PipelineDP
PipelineDP copied to clipboard
sklearn `Pipeline` support and examples
Feature Description
DP is valuable in many "traditional" machine learning pipelines, and sklearn is the largest "traditional" ML ecosystem in Python. Would examples or first-class support for scikit-learn Pipeline
workflows be worth contributing? We (@licensio) would be happy to contribute this via PR.
Is your feature request related to a problem?
The "framework-free" examples could easily be adapted to sklearn workflows, but substantially more concise usage would be possible with proper sklearn.Pipeline
support.
What alternatives have you considered?
As discussed above, sklearn users could adapt the framework-agnostic examples.
Additional Context
N/A
Thanks Michael for suggestion! It sounds interesting. We're open to add native support of different APIs (though having an example is a good start). We have on our roadmap to have better integration with the Python ecosystem.
Let's at first understand how it might look like. I'm not familiar with scikit-learn Pipeline
workflows (I've just quickly checked its documentation). Could you please explain your ideas for an example of using PipelineDP and scikit-learn Pipeline?
Let me work up a few options. I think there might be two distinct use cases - one for unsupervised workflows (e.g., clustering) and one for supervised workflows (e.g., regression).

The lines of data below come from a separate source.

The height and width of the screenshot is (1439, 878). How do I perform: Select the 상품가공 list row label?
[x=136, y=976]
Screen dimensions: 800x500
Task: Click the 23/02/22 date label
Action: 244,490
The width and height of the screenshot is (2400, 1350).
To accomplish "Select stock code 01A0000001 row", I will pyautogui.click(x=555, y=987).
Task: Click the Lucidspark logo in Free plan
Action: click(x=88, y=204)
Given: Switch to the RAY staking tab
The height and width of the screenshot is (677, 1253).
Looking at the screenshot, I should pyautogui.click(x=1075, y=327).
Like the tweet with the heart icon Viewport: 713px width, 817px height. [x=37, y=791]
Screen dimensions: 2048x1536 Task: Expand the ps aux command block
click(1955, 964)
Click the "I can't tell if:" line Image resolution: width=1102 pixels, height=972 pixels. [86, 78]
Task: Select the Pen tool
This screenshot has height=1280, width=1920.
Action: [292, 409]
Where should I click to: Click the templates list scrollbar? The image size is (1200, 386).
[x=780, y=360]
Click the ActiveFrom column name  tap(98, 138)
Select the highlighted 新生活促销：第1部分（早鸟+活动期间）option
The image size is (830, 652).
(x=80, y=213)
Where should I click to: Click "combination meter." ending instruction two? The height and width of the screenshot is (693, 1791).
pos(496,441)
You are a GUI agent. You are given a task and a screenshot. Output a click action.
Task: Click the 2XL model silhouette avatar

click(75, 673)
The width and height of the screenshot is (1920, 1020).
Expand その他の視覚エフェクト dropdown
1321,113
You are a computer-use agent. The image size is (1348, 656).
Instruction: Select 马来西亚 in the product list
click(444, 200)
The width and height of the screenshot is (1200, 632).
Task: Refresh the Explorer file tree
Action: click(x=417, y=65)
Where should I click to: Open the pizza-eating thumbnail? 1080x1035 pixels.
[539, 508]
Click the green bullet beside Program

In the meantime, here are a few more references that might be helpful if you are curious:
- https://github.com/scikit-learn/scikit-learn/blob/main/sklearn/feature_extraction/text.py#L557
- https://github.com/scikit-learn/scikit-learn/blob/main/sklearn/preprocessing/_function_transformer.py#L19
- https://scikit-learn.org/stable/modules/preprocessing.html
Hey Michael:
We've had a couple of internal teams think about this. Would you be open to a 30 min chat on this topic?